Source information:
════════

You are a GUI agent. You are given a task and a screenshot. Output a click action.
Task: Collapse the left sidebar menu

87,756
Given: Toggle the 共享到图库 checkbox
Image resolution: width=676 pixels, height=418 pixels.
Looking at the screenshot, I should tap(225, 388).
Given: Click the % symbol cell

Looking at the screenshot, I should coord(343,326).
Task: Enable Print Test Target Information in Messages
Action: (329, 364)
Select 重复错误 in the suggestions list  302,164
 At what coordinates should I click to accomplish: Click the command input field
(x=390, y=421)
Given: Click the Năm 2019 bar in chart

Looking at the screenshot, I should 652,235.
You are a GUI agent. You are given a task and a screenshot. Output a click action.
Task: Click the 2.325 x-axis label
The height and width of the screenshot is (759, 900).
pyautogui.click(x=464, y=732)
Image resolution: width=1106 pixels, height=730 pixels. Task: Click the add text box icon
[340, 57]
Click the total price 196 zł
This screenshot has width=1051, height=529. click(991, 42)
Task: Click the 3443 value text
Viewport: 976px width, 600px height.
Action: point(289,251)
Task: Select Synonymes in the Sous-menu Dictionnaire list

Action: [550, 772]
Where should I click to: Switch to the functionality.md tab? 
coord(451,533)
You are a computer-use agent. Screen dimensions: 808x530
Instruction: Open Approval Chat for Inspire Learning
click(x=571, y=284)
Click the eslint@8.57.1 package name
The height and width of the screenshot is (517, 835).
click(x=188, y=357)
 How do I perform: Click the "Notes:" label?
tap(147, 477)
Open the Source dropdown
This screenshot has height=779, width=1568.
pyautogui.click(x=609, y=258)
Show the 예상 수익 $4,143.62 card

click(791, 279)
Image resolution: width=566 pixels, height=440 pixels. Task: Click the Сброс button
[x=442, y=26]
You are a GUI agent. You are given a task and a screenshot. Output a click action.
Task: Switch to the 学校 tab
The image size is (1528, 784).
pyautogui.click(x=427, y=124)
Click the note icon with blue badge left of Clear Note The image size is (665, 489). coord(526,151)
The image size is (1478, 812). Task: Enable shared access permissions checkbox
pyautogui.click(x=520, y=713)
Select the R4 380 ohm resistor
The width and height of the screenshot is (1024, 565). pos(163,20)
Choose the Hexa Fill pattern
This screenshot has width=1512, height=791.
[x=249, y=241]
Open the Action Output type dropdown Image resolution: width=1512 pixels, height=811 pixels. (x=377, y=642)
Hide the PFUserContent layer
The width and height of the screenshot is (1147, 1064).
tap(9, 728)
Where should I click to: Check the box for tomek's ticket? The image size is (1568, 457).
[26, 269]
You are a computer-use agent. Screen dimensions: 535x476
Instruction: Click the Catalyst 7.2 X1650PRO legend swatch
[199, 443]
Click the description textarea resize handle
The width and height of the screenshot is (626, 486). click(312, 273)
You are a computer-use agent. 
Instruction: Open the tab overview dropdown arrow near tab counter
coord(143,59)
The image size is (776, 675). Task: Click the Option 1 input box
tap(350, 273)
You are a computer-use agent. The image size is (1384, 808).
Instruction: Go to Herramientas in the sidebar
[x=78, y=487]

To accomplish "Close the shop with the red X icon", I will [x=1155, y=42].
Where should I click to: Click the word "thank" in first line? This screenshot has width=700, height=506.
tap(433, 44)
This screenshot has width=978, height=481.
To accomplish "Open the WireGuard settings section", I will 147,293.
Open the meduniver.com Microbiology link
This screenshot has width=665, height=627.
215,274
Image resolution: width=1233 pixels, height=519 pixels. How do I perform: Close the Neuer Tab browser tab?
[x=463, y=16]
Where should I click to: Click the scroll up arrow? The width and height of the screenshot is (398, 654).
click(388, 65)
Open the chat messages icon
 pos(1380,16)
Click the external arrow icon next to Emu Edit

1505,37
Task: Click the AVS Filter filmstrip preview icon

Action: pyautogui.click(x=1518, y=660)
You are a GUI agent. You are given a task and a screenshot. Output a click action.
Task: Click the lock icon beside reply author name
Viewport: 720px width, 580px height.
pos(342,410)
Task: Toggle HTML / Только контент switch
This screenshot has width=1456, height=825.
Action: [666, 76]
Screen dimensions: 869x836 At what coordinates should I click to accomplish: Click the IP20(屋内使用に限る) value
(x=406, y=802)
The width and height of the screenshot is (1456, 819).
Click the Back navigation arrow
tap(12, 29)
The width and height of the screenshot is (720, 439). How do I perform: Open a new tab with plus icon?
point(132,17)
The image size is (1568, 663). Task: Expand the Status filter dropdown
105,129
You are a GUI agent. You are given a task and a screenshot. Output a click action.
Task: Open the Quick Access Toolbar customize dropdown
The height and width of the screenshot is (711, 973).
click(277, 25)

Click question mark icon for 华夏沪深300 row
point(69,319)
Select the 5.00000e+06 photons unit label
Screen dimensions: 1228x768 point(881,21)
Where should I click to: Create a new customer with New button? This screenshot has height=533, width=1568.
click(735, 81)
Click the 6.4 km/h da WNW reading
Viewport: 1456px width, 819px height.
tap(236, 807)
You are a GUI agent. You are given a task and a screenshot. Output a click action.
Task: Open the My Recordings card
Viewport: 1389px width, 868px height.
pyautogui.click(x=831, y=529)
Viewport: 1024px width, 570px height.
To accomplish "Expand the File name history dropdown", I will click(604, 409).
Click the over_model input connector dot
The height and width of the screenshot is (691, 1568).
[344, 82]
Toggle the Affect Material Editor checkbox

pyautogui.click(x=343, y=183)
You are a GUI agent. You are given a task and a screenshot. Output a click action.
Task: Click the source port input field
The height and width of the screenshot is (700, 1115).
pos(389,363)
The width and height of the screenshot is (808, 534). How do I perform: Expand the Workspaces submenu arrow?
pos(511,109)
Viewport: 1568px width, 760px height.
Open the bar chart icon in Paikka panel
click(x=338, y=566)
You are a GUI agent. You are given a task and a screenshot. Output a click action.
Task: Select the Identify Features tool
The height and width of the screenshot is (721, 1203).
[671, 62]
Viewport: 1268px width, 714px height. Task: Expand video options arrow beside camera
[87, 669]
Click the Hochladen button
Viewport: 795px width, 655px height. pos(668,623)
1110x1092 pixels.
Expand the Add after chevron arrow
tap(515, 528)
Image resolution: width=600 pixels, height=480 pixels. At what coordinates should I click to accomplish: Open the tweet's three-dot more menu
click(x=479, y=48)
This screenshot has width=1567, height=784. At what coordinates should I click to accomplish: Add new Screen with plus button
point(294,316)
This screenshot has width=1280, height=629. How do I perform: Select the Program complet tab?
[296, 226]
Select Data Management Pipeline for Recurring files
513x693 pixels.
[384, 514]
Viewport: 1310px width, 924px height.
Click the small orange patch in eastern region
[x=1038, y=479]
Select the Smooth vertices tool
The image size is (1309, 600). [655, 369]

════════

What is required: Print, from the entries above, the line with "Viewport: 976px width, 600px height.", the line with "You are a computer-use agent. Screen dimensions: 808x530" and all lines between them, exactly and with nothing else.

Solved problem:
Viewport: 976px width, 600px height.
Action: point(289,251)
Task: Select Synonymes in the Sous-menu Dictionnaire list

Action: [550, 772]
Where should I click to: Switch to the functionality.md tab? 
coord(451,533)
You are a computer-use agent. Screen dimensions: 808x530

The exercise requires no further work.